Collected data
● ● ● ● ●
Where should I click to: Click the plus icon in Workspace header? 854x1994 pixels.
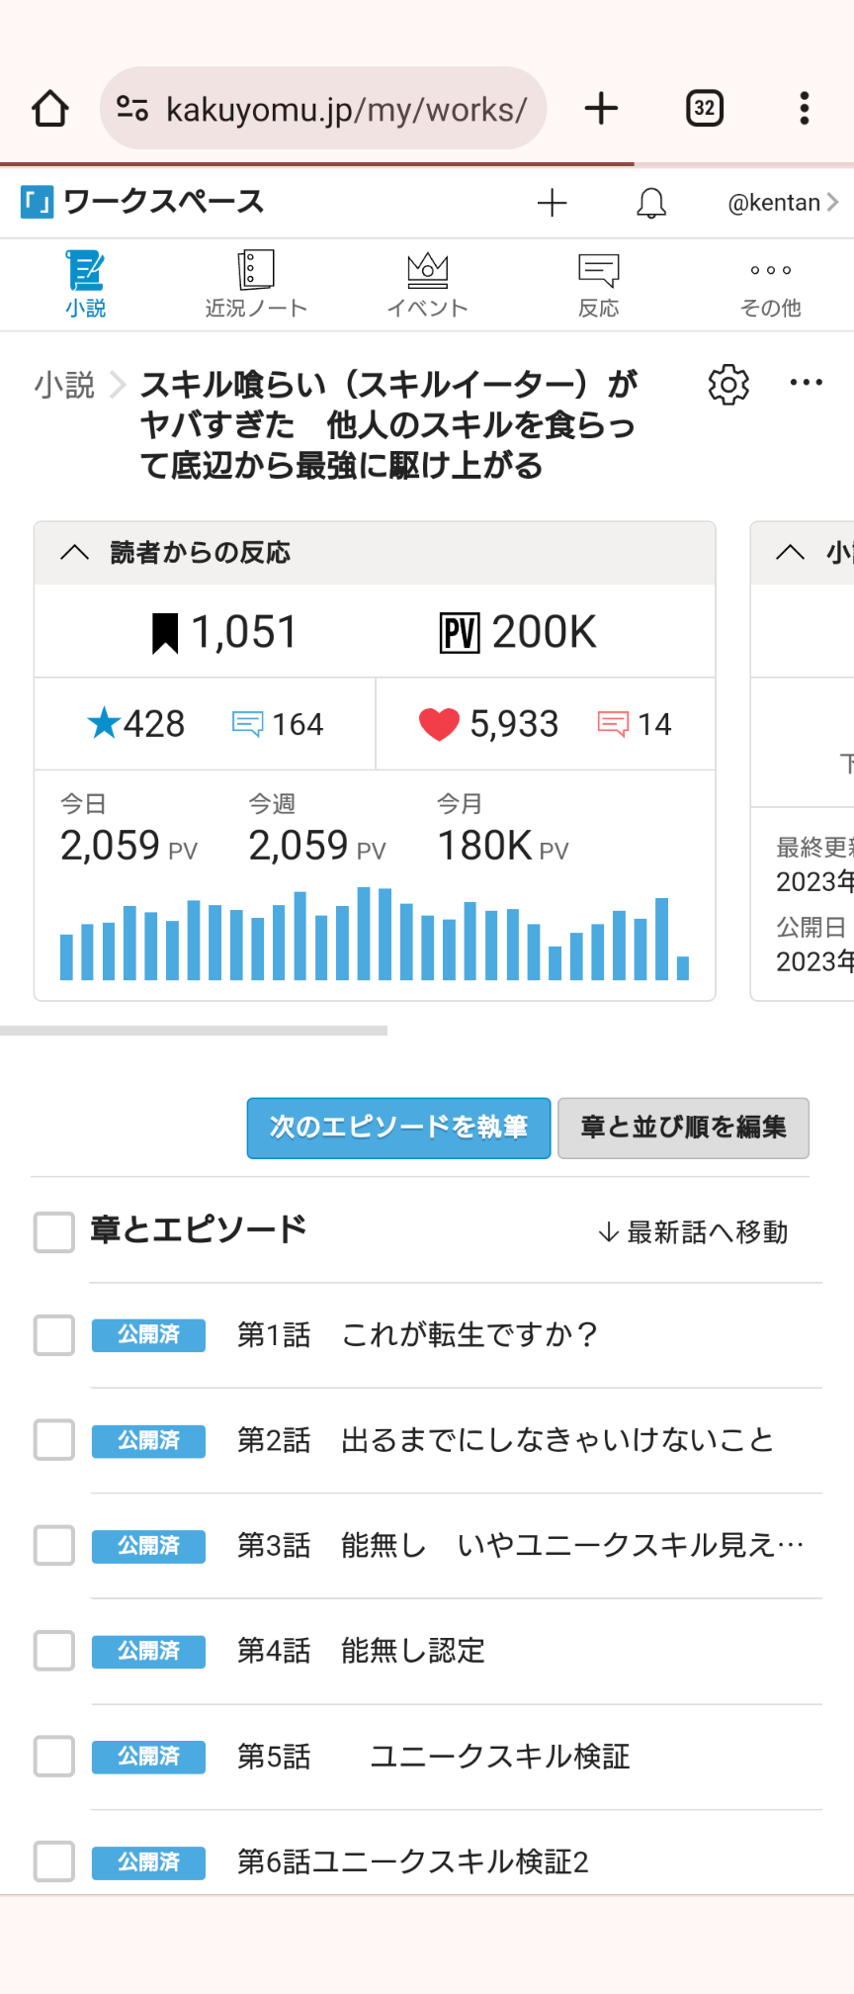pos(552,203)
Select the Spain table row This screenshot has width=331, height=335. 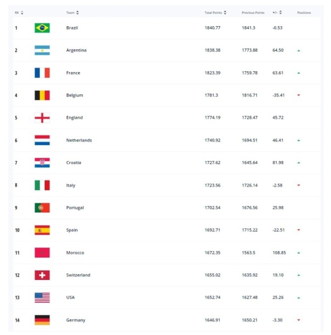167,230
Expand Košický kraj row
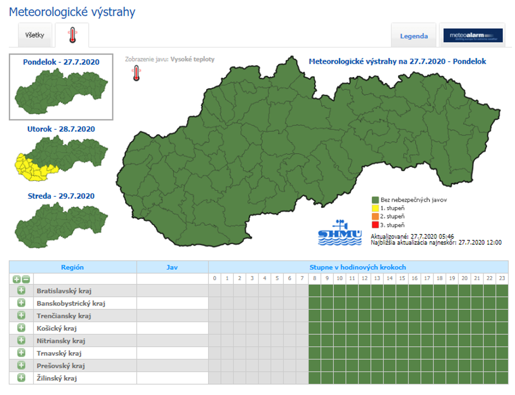This screenshot has width=515, height=395. [21, 328]
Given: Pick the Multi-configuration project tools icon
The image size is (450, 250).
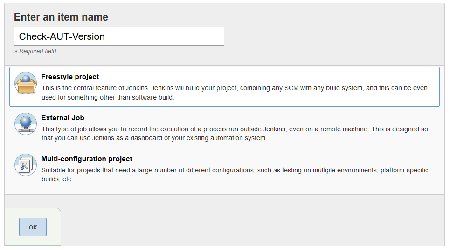Looking at the screenshot, I should [x=26, y=165].
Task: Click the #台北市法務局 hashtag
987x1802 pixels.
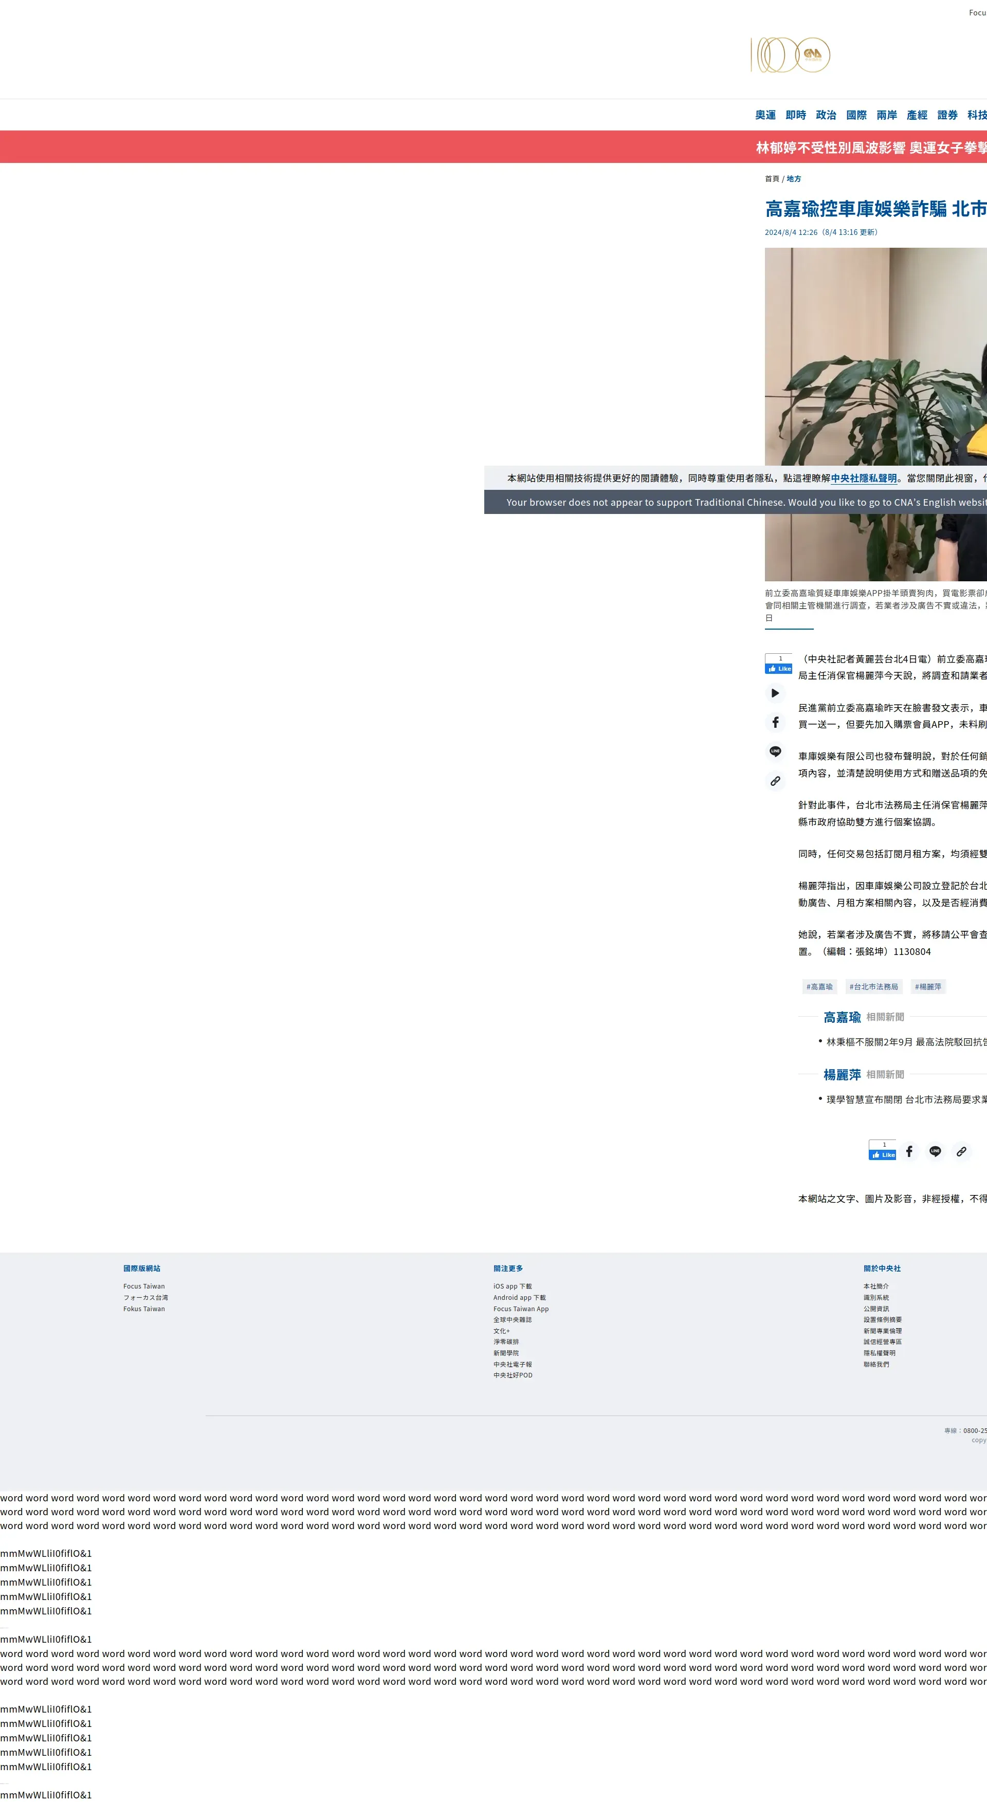Action: 874,986
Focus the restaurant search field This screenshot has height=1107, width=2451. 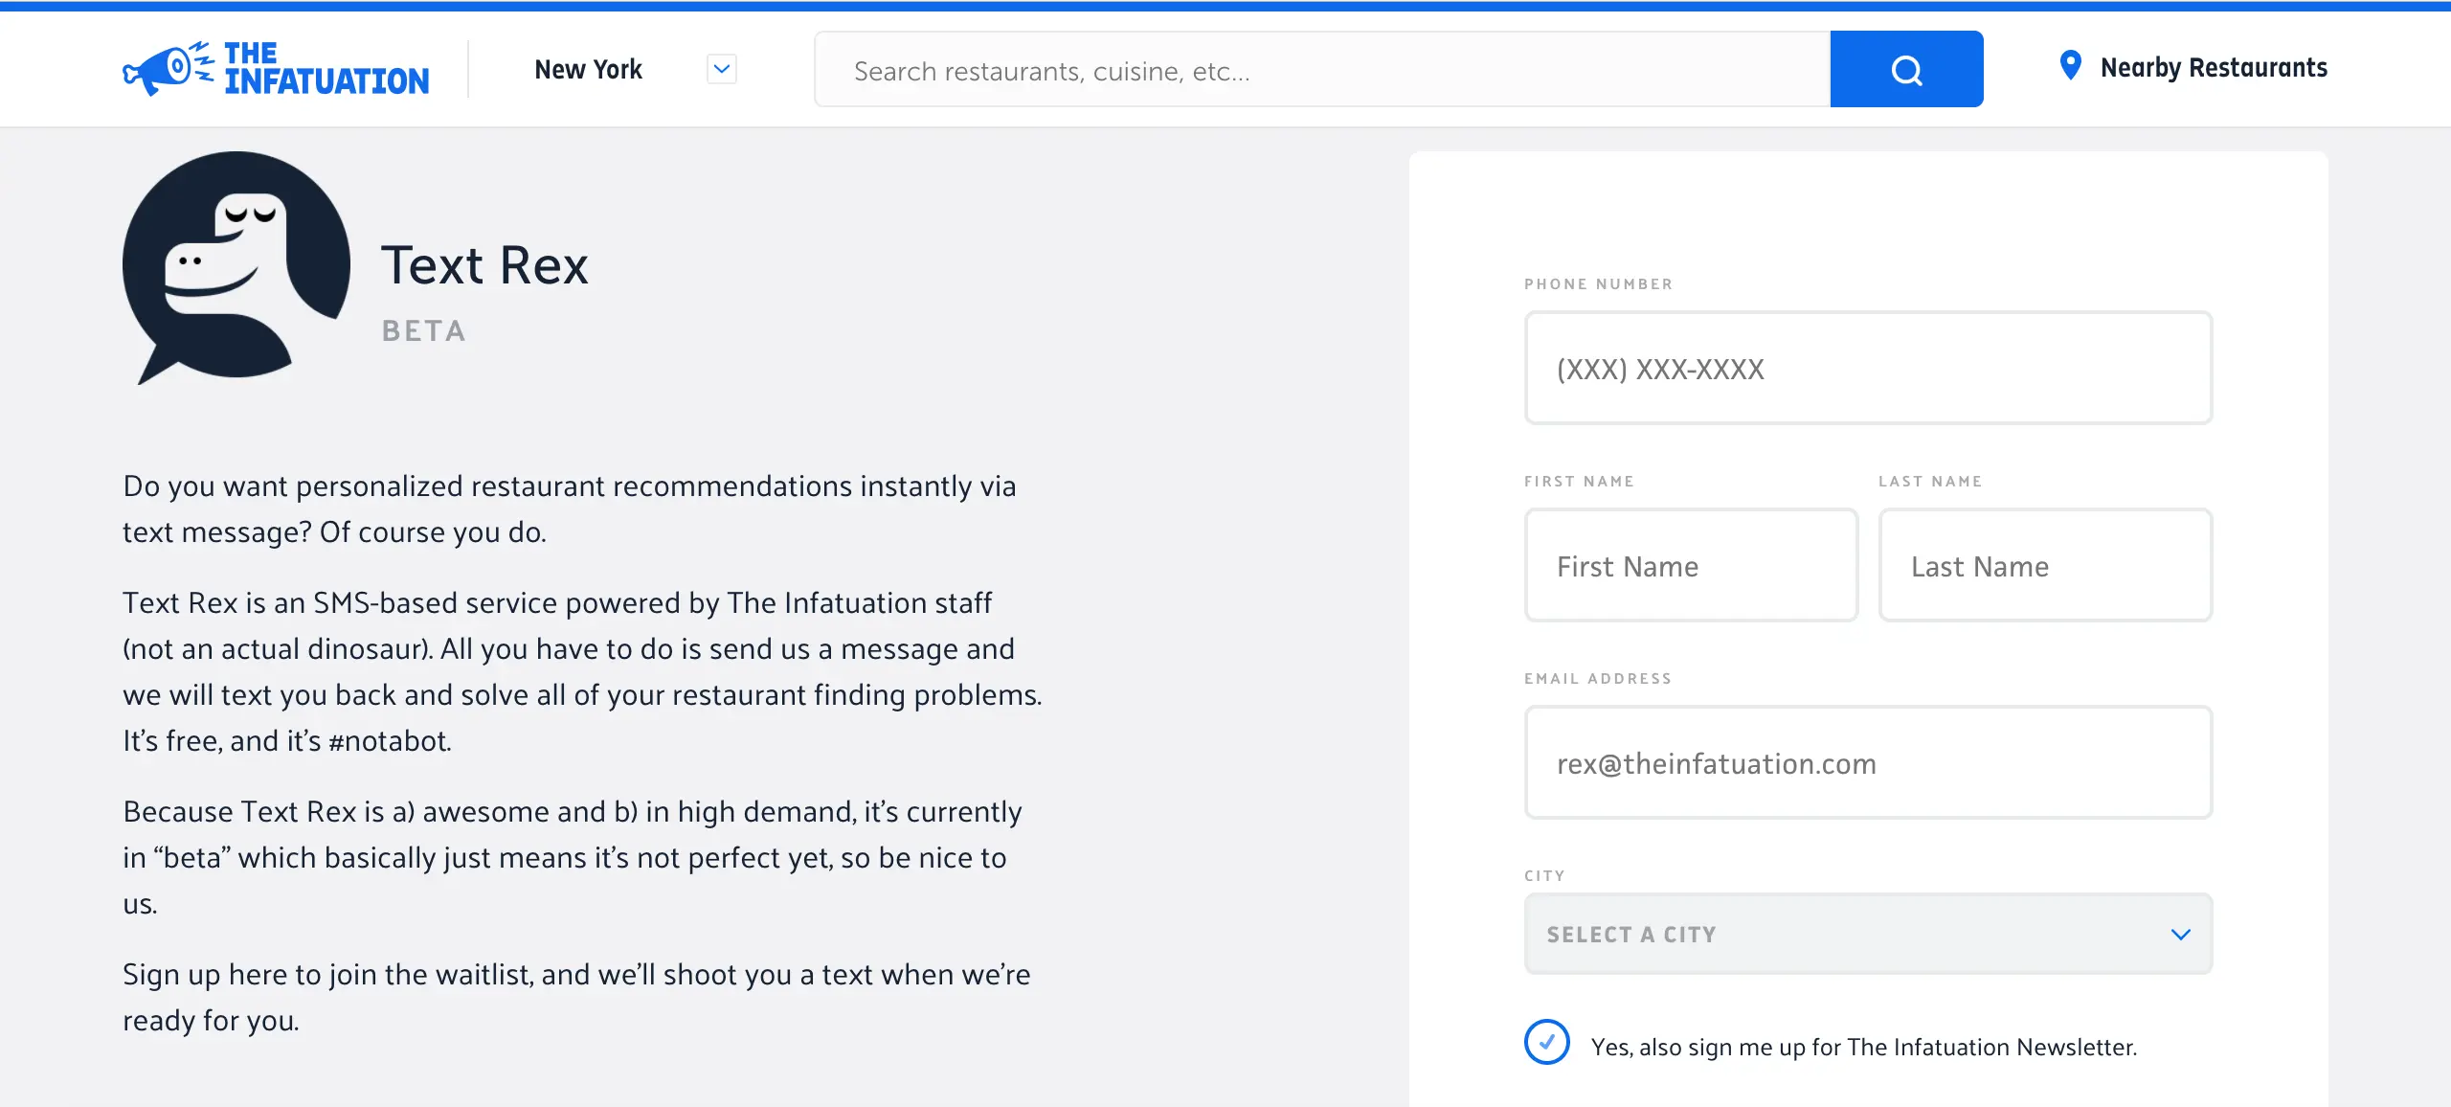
● ● ● ● ●
Request:
Update the data from the line containing "Expand Košický kraj row" through the end, inclusive, replacing "icon" with "button" and keeping everything else the same. Leave the pictures out of your answer.

Expected answer:
Expand Košický kraj row
This screenshot has width=515, height=395. [21, 328]
Given: Pick the Multi-configuration project tools button
The image size is (450, 250).
Looking at the screenshot, I should [x=26, y=165].
Task: Click the #台北市法務局 hashtag
987x1802 pixels.
Action: 874,986
Focus the restaurant search field This screenshot has height=1107, width=2451. 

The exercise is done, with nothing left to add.